Can you tell us about the brief you were given? What visual cues did you need to achieve?
At the end of June I was contacted by the design company Neworld and asked to quote on illustrating the menu cover for Dylan McGrath’s new Fade Street Social restaurant in Dublin city centre. Dylan wanted a busy kitchen scene and I suggested using animals rather than people to populate the kitchen. There was also talk of framing the menu for the wall.
Can you please discuss the making of the image?
I’ve been using Photoshop since about 1992, back when it came on floppy disks! With the exception of the very occasional AI job, all my work is created or more accurately finished in Photoshop.
I start every project with a series of sketches, very basic to start out with, that I resolve and refine with each rough. Sometimes I’ll scan the rough, manipulate it slightly in Photoshop to fit the format and print out a larger version to work over using a light box.

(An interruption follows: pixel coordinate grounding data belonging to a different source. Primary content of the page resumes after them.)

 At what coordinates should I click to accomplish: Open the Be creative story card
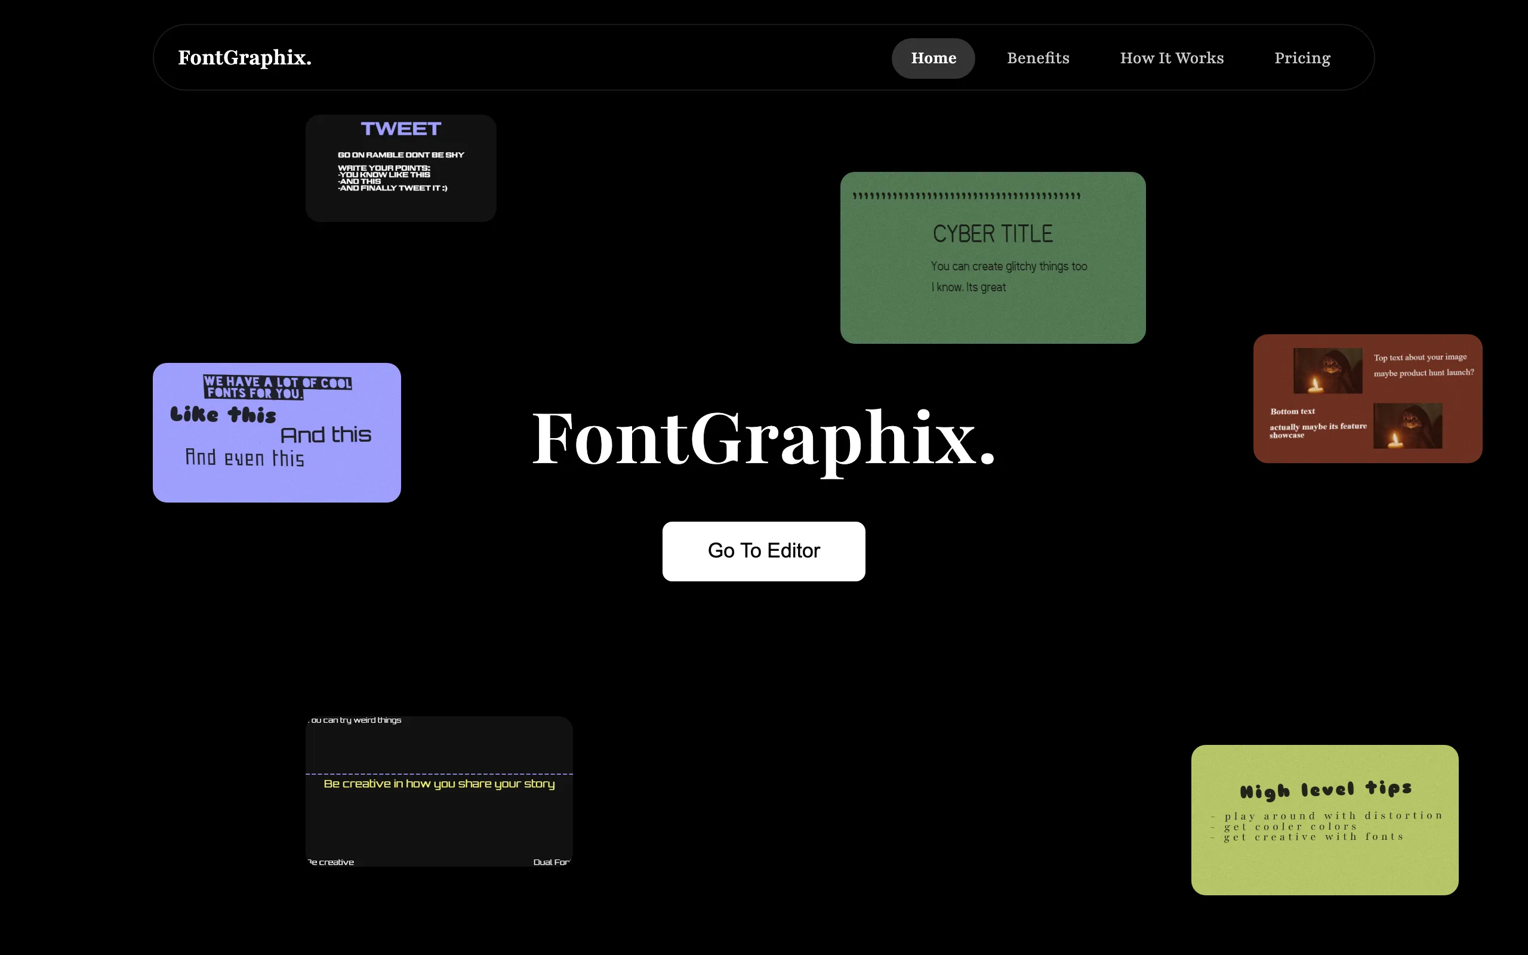point(439,791)
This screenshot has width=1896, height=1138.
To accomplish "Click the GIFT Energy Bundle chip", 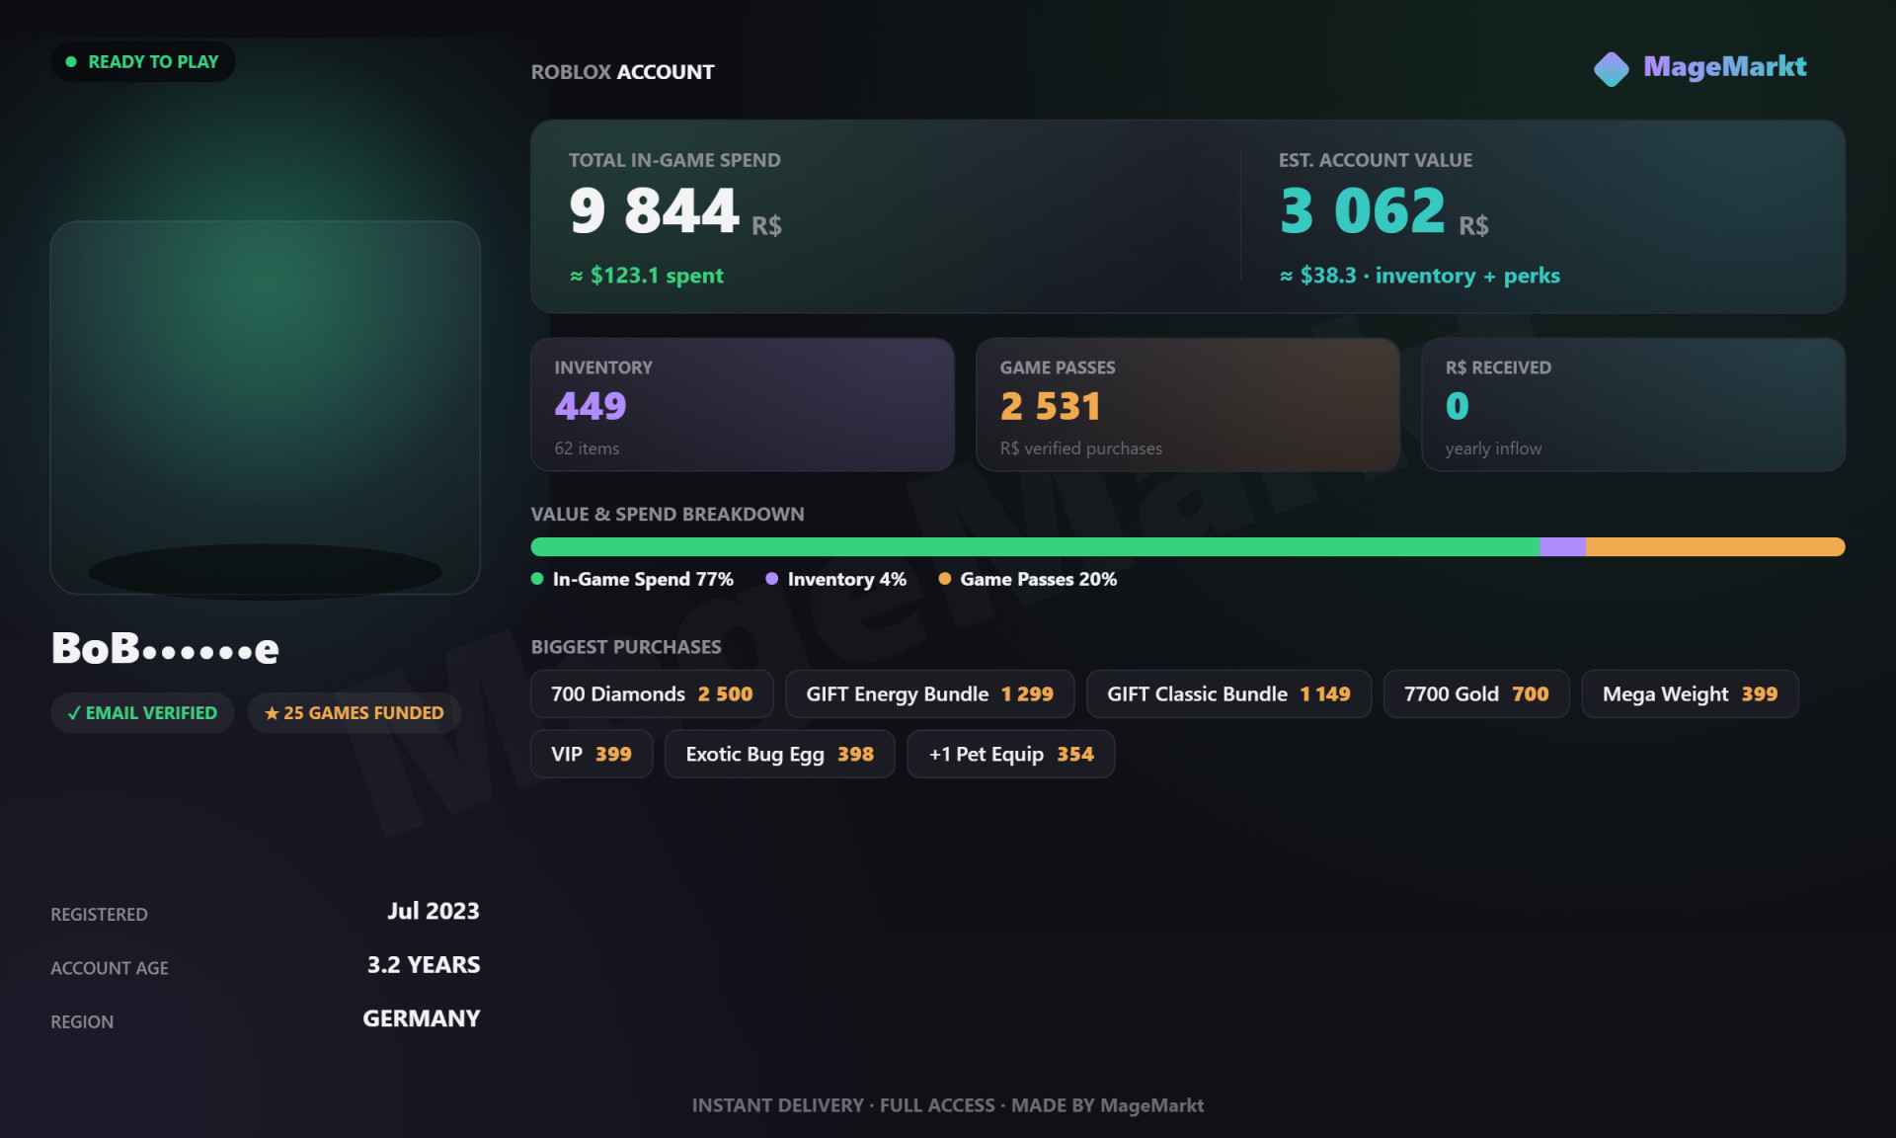I will (x=930, y=694).
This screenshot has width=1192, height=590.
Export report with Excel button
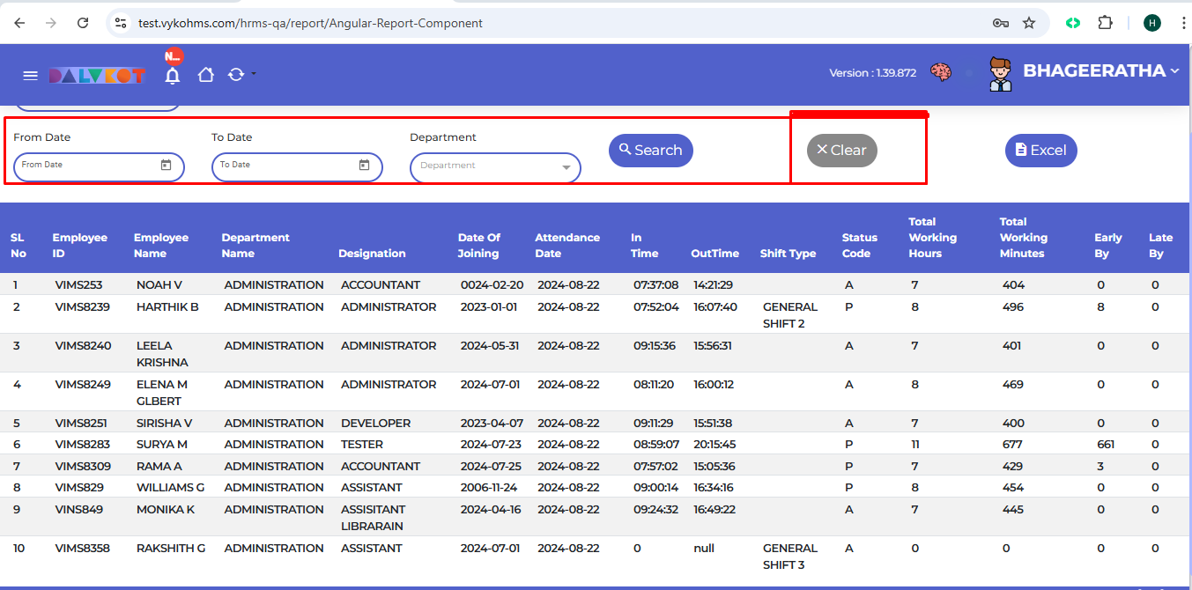click(x=1040, y=151)

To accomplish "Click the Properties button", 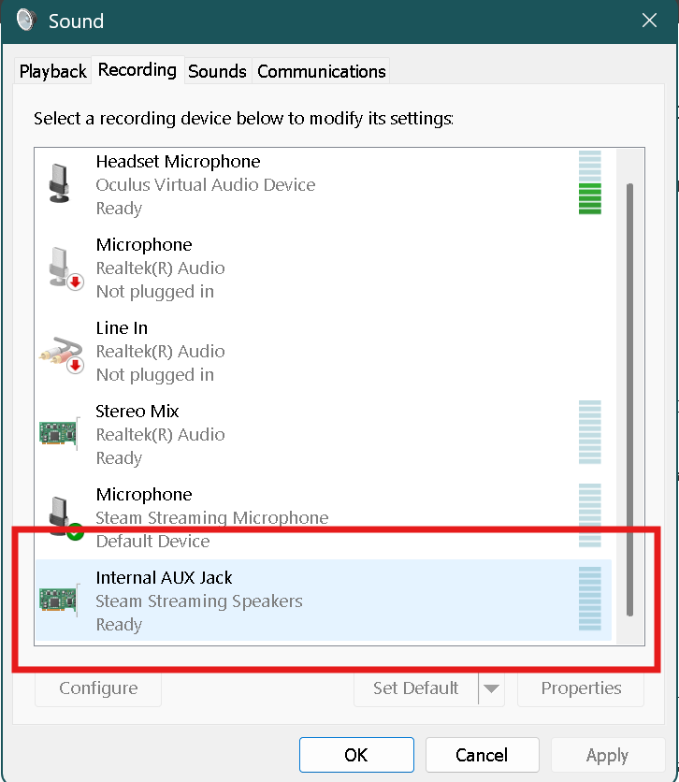I will coord(581,689).
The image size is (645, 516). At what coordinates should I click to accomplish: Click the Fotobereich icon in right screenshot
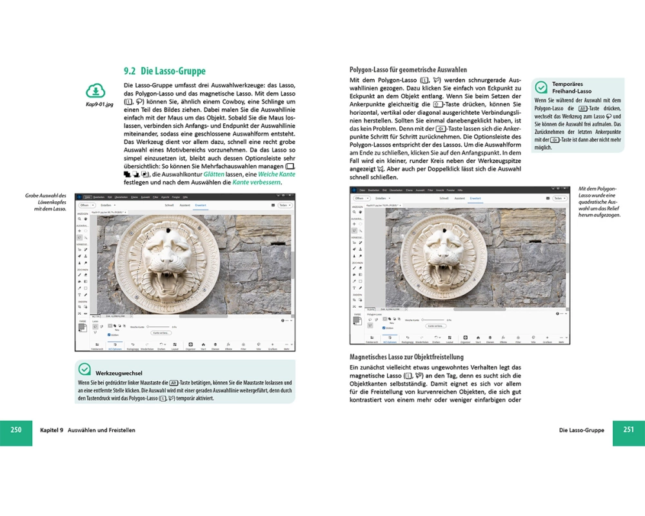pos(372,338)
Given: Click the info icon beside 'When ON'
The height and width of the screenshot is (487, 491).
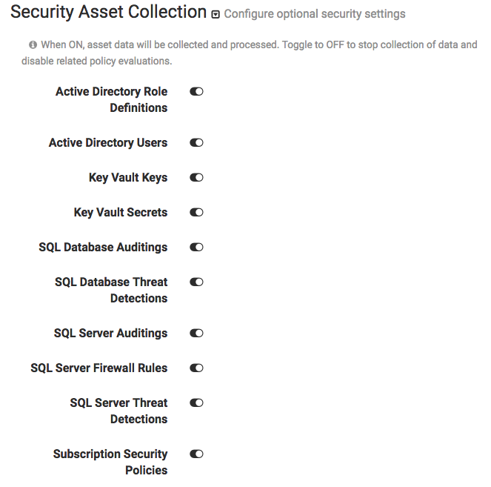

When I’m happy with the direction, I’ll email a JPEG to the client for feedback.
I paste the final sketch into the file and size it to fit. This is kept as a guide on the top layer and multiplied, with Opacity reduced to about 30%, then locked off.
What Photoshop tools were particularly useful for the creation of this project?
With this illustration I had sketched my own wonky versions of The Gastro Bar and Fade Street Social logos, so I started with them. I created a new folder (sometimes I even remember to label the folders) to isolate and keep track of the main elements. I’ve attempted many times of the years to get a grip of the tablet but in the end I find the mouse much easier to work with. I use vector paths to create layers of the various shapes. I colour these – usually with any colour that’s handy – by filling the path.
Did this particular project pose any Photoshop-related challenges?
The main challenge with this project was the number of layers. I generated well over 1,500 layers, which left me with a working file in excess of 1.5GB. Obviously this was mainly due to having to work larger to accommodate the print for the restaurant wall. The only solution was to flatten characters and save versions as I went along.
A second major challenge occurred after the illustration had been signed off. There was a change to the size of the menu, which was considerably thinner. As my machine, 8GB 27” iMac, had been creaking under the pressure of simply saving or opening the previous working PSD, we decided I should work actual menu size for the resizing, leaving the previous version for the framed print. This made the file (a little less than 500MB) a lot easier to work with. I flattened as many of the folders as I could and jiggled, resized and extended the characters, props and lettering to work in the new shape format. There was about 20 hours of tweaking needed, but I think the end result was worth the extra work.
What advice would you give to other artists looking to create a similar image?
My best advice on a large project like this would be to be organised, be sure you’re completely happy with the sketches before you even open Photoshop and always double check the client is happy with the size of the menu before you start!